As we have different partners developing the code for us, and each partner/company's developers develop on their local machines, the development machines are on a different domain to TFS (in fact, they're in a completely different AD forest). This means that when AX communicates with TFS, the credentials AX sends will not be the ones required by the TFS server.
Were we to give all developers a machine on our network, we'd need to provision for 37 developers, meaning 37 machines capable of supporting an AOS and database, as well as sufferring potential network issues between the developer and their machine - so this feels like a worst case solution.
FYI: We're hoping to use a hosted instance of TFS, but regardless of whether this is hosted or on our company's network, it's still not on a different domain to the developers' machines.

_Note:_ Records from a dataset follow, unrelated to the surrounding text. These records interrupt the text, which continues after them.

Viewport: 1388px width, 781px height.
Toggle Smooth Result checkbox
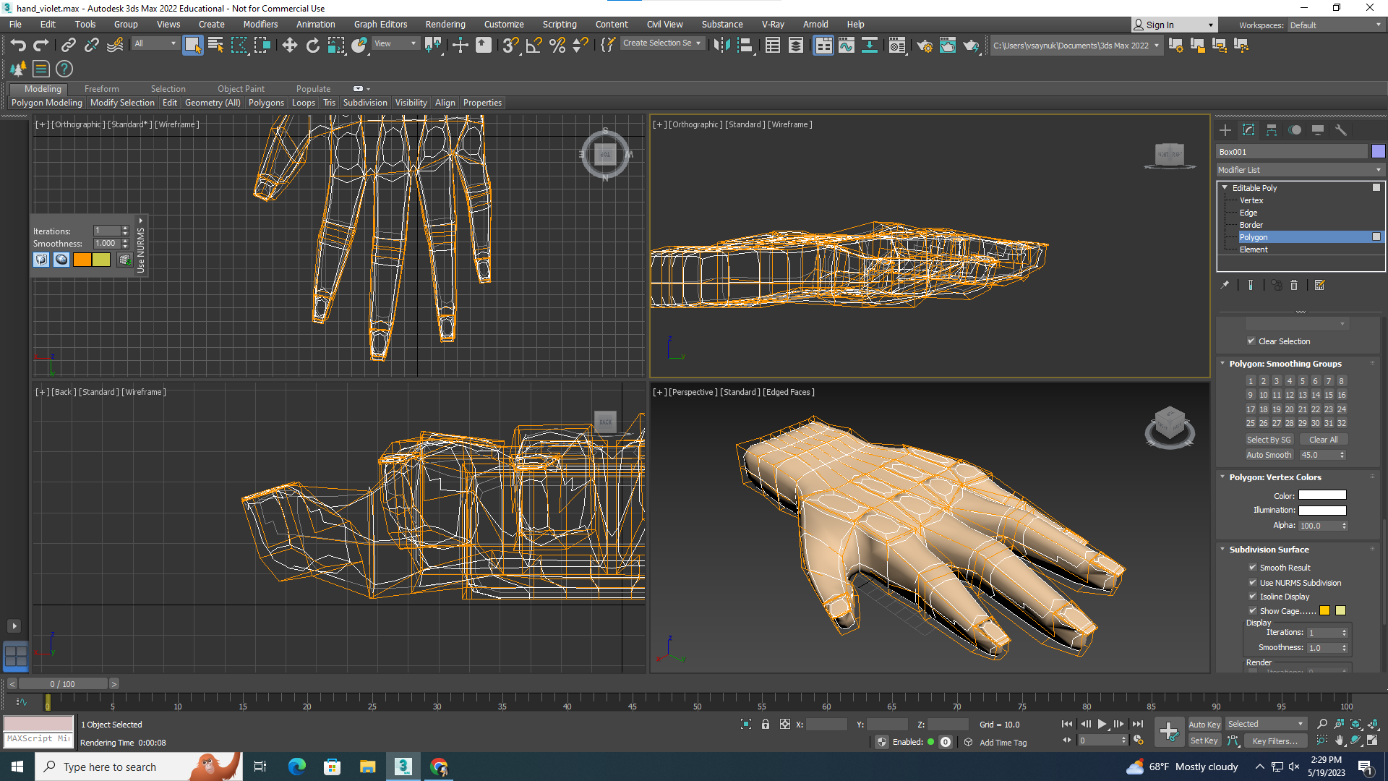(x=1253, y=568)
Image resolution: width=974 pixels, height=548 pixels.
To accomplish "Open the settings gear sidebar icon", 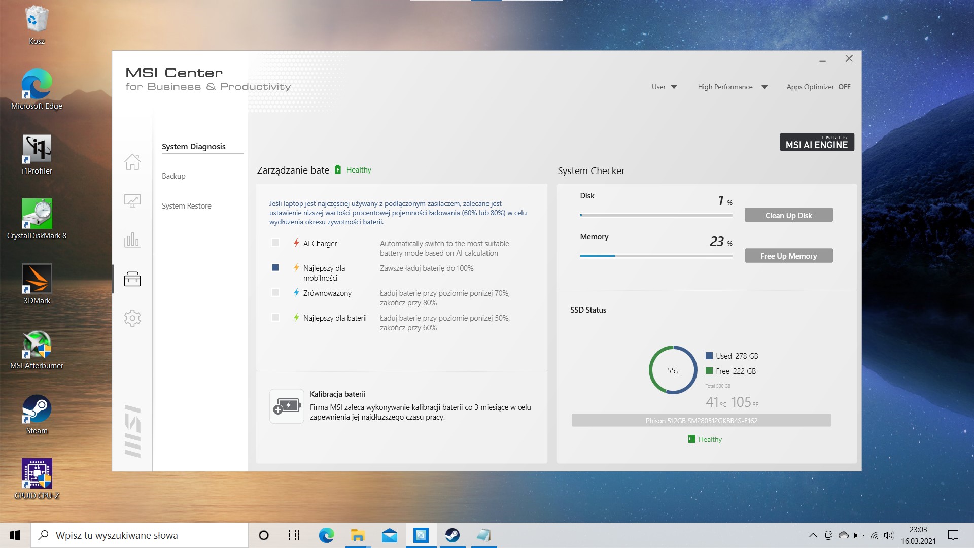I will pos(132,318).
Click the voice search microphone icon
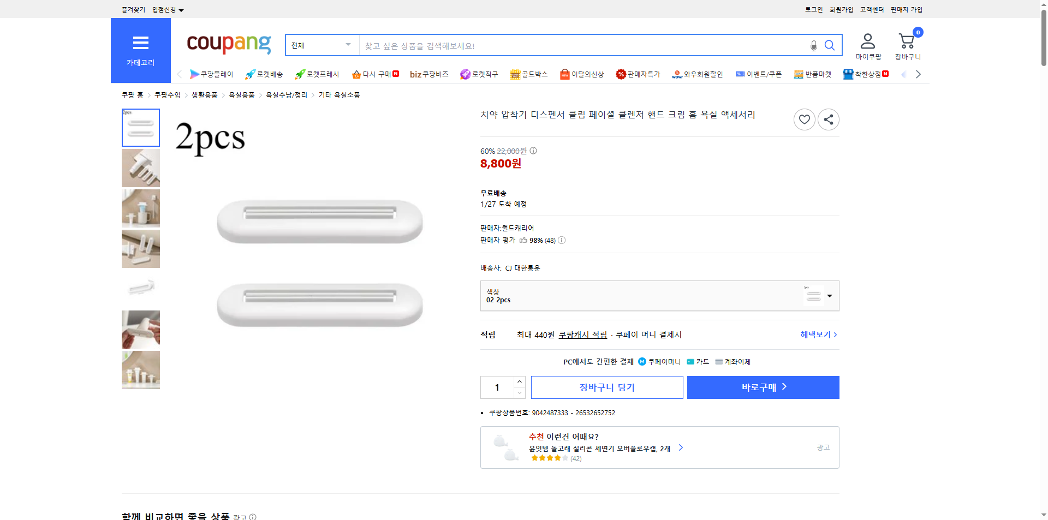 click(x=813, y=45)
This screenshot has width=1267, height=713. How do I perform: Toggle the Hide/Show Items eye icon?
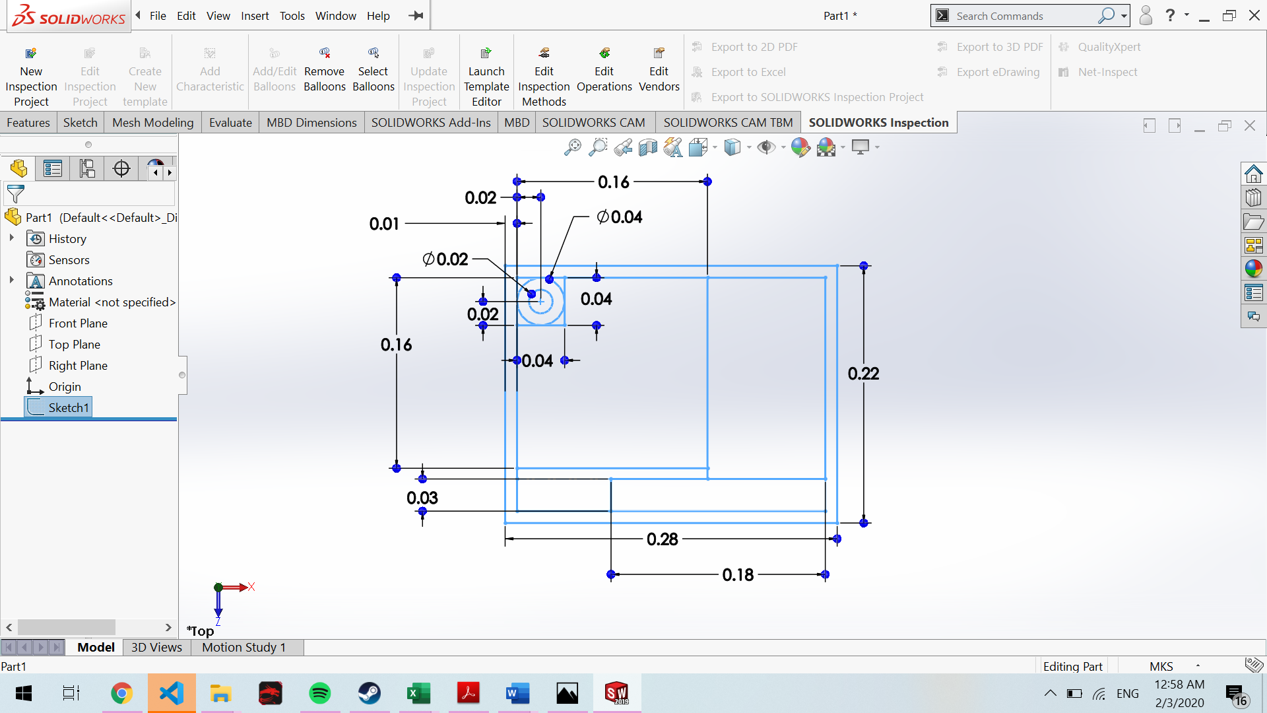(x=765, y=147)
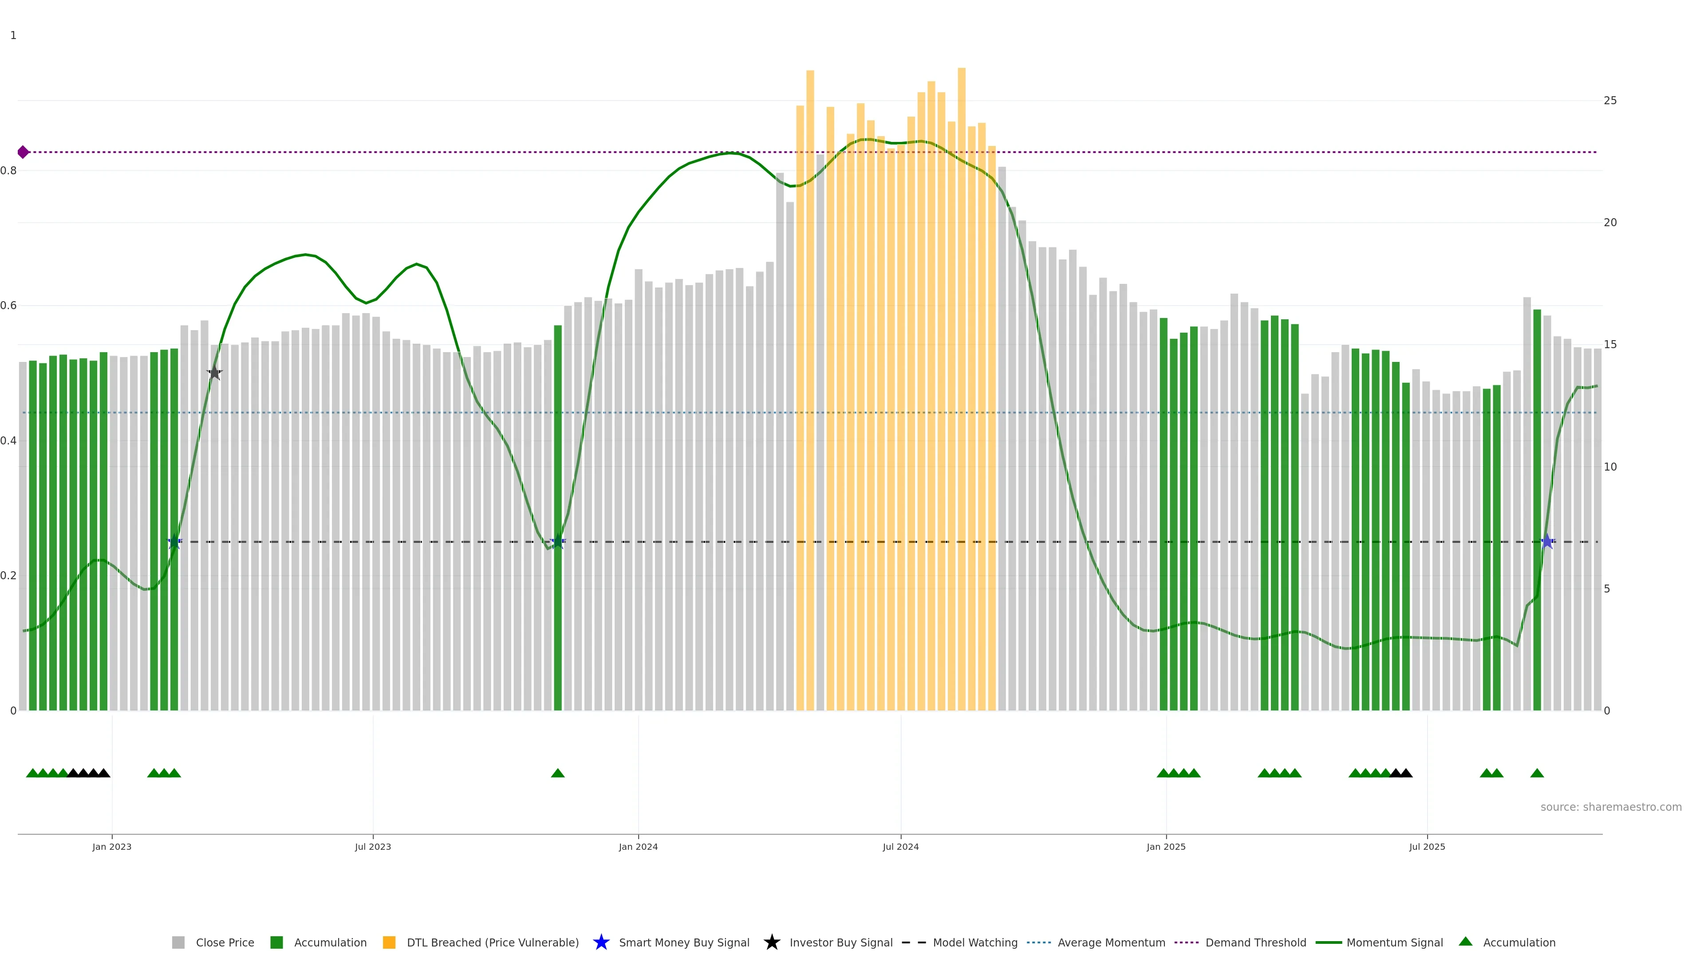Click the Jan 2025 axis label

coord(1166,846)
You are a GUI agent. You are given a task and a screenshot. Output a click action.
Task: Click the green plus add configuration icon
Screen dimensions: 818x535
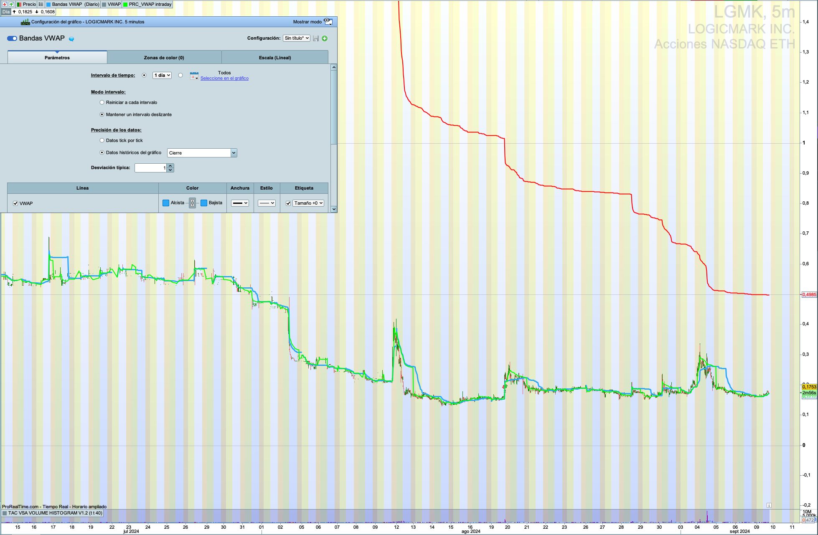point(325,38)
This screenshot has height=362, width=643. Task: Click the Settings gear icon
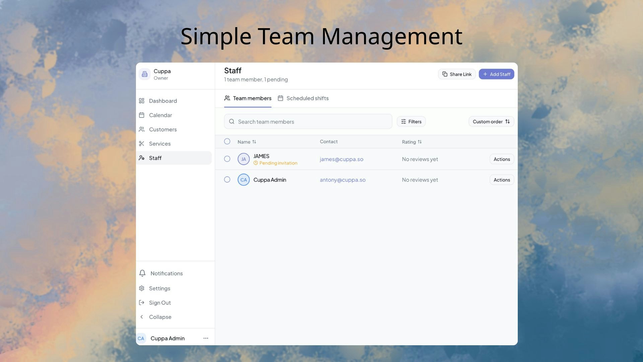[x=142, y=289]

Info on TFS2010 with AX2009 available here: http://daxmusings.blogspot.com/2010/08/dynamics-ax-2009-and-team-foundation.html
Thanks in advance,
JB
Hi John,
The quick solution to all these issues is to use terminal services. Any developer can log into a remote desktop that is hosted in any domain, and log on. You would still need an account in your AD for every developer, but at least not a machine for every developer.
Remember the issue with AX and TFS is that it does not support multiple developers on one AOS out of the box, so using a terminal services scenario brings up that problem again. There are ways around that but it requires customizing the TFS integration in AX.
I've personally not used a hosted TFS, but I've talked with one of the hosting companies and they say that AX will "prompt" you for credentials to log into TFS. I have not tested or verified this at all, but there are multiple companies offering hosted TFS for AX so I assume this somehow works, whether it's with a credentials prompt or otherwise.
As far as the "team server" for AX IDs, that is just a database (no service), and TFS does not need access to that, so you should host that internally. One of the requirements though is that it is NOT hosted on the same database as your AX database (authentication issues otherwise).
Dynamics AX MVP | My Blog | Sikich | Twitter @JorisdG
That's great - thanks Joris. We'll test AX 2009 with a hosted TFS and feed back on how we get on.